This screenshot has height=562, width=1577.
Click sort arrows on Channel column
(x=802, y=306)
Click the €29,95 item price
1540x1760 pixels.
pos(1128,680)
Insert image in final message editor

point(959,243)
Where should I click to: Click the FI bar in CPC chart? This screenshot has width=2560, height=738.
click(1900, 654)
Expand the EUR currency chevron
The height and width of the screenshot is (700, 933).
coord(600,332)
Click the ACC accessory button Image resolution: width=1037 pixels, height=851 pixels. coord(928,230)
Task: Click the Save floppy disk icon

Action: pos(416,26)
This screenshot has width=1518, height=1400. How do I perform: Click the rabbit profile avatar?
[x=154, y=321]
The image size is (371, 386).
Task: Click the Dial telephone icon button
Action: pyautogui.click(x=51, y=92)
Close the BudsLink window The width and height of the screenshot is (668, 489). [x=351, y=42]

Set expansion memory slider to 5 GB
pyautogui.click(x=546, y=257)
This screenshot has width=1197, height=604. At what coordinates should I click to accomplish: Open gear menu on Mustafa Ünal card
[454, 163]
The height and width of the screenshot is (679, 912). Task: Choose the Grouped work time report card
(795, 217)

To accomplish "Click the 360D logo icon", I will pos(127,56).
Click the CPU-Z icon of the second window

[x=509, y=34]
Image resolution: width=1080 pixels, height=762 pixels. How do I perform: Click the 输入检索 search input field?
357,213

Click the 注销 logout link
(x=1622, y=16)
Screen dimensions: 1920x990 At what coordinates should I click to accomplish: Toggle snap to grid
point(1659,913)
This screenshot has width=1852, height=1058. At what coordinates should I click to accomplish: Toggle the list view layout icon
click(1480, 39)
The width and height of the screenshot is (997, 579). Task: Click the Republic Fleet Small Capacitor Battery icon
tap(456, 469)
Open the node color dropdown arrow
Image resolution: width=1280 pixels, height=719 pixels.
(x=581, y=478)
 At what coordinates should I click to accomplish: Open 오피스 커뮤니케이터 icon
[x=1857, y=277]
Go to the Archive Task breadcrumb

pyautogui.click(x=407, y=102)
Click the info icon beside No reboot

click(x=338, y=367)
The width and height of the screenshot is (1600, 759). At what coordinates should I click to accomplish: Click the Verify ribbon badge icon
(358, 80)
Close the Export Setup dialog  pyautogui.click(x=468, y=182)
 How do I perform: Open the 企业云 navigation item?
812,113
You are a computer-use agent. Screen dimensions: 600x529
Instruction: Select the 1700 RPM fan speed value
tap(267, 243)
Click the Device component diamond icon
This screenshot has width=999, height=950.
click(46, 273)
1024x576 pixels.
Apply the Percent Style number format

+++

> **Goal**: Rewrite the data above as a JSON list of strings, with one string for each line and blank lines omitted.

> **Exercise response**:
[
  "This screenshot has height=562, width=1577.",
  "Click sort arrows on Channel column",
  "(x=802, y=306)",
  "Click the €29,95 item price",
  "1540x1760 pixels.",
  "pos(1128,680)",
  "Insert image in final message editor",
  "point(959,243)",
  "Where should I click to: Click the FI bar in CPC chart? This screenshot has width=2560, height=738.",
  "click(1900, 654)",
  "Expand the EUR currency chevron",
  "The height and width of the screenshot is (700, 933).",
  "coord(600,332)",
  "Click the ACC accessory button Image resolution: width=1037 pixels, height=851 pixels. coord(928,230)",
  "Task: Click the Save floppy disk icon",
  "Action: pos(416,26)",
  "This screenshot has width=1518, height=1400. How do I perform: Click the rabbit profile avatar?",
  "[x=154, y=321]",
  "The image size is (371, 386).",
  "Task: Click the Dial telephone icon button",
  "Action: pyautogui.click(x=51, y=92)",
  "Close the BudsLink window The width and height of the screenshot is (668, 489). [x=351, y=42]",
  "Set expansion memory slider to 5 GB",
  "pyautogui.click(x=546, y=257)",
  "This screenshot has width=1197, height=604. At what coordinates should I click to accomplish: Open gear menu on Mustafa Ünal card",
  "[454, 163]",
  "The height and width of the screenshot is (679, 912). Task: Choose the Grouped work time report card",
  "(795, 217)",
  "To accomplish \"Click the 360D logo icon\", I will pos(127,56).",
  "Click the CPU-Z icon of the second window",
  "[x=509, y=34]",
  "Image resolution: width=1080 pixels, height=762 pixels. How do I perform: Click the 输入检索 search input field?",
  "357,213",
  "Click the 注销 logout link",
  "(x=1622, y=16)",
  "Screen dimensions: 1920x990 At what coordinates should I click to accomplish: Toggle snap to grid",
  "point(1659,913)",
  "This screenshot has width=1852, height=1058. At what coordinates should I click to accomplish: Toggle the list view layout icon",
  "click(1480, 39)",
  "The width and height of the screenshot is (997, 579). Task: Click the Republic Fleet Small Capacitor Battery icon",
  "tap(456, 469)",
  "Open the node color dropdown arrow",
  "Image resolution: width=1280 pixels, height=719 pixels.",
  "(x=581, y=478)",
  " At what coordinates should I click to accomplish: Open 오피스 커뮤니케이터 icon",
  "[x=1857, y=277]",
  "Go to the Archive Task breadcrumb",
  "pyautogui.click(x=407, y=102)",
  "Click the info icon beside No reboot",
  "click(x=338, y=367)",
  "The width and height of the screenshot is (1600, 759). At what coordinates should I click to accomplish: Click the Verify ribbon badge icon",
  "(358, 80)",
  "Close the Export Setup dialog  pyautogui.click(x=468, y=182)",
  " How do I perform: Open the 企业云 navigation item?",
  "812,113",
  "You are a computer-use agent. Screen dimensions: 600x529",
  "Instruction: Select the 1700 RPM fan speed value",
  "tap(267, 243)",
  "Click the Device component diamond icon",
  "This screenshot has width=999, height=950.",
  "click(46, 273)",
  "1024x576 pixels.",
  "Apply the Percent Style number format"
]